◆ TASK INSTRUCTIONS ◆
Leave every image behind and restate the data word for word.

◆ PROVIDED RECORDS ◆
____________________
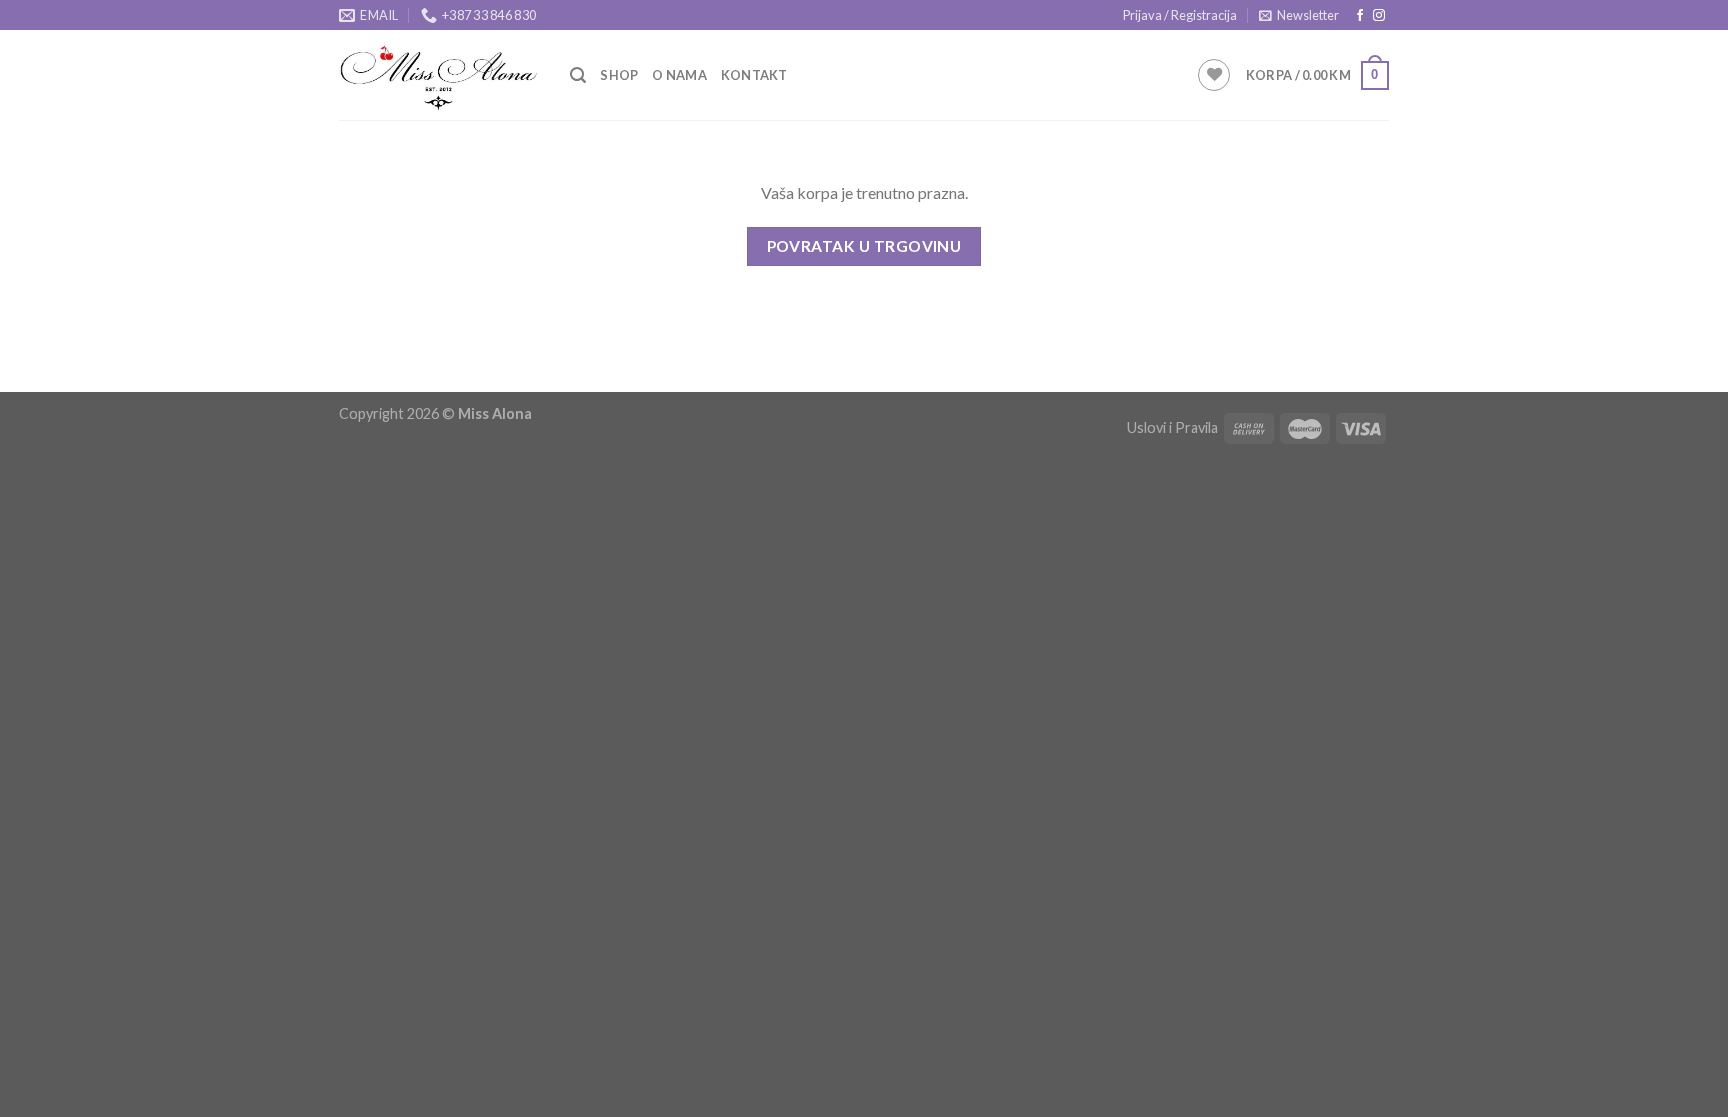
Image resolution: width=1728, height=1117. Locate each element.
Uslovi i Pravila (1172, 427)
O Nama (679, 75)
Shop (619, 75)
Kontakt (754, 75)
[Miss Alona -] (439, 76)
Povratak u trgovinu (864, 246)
____________________
◆ RESULT OF THIS EXERCISE ◆
Image resolution: width=1728, height=1117. Locate each element.
Uslovi i Pravila (1172, 427)
O Nama (679, 75)
Shop (619, 75)
Kontakt (754, 75)
[Miss Alona -] (439, 76)
Povratak u trgovinu (864, 246)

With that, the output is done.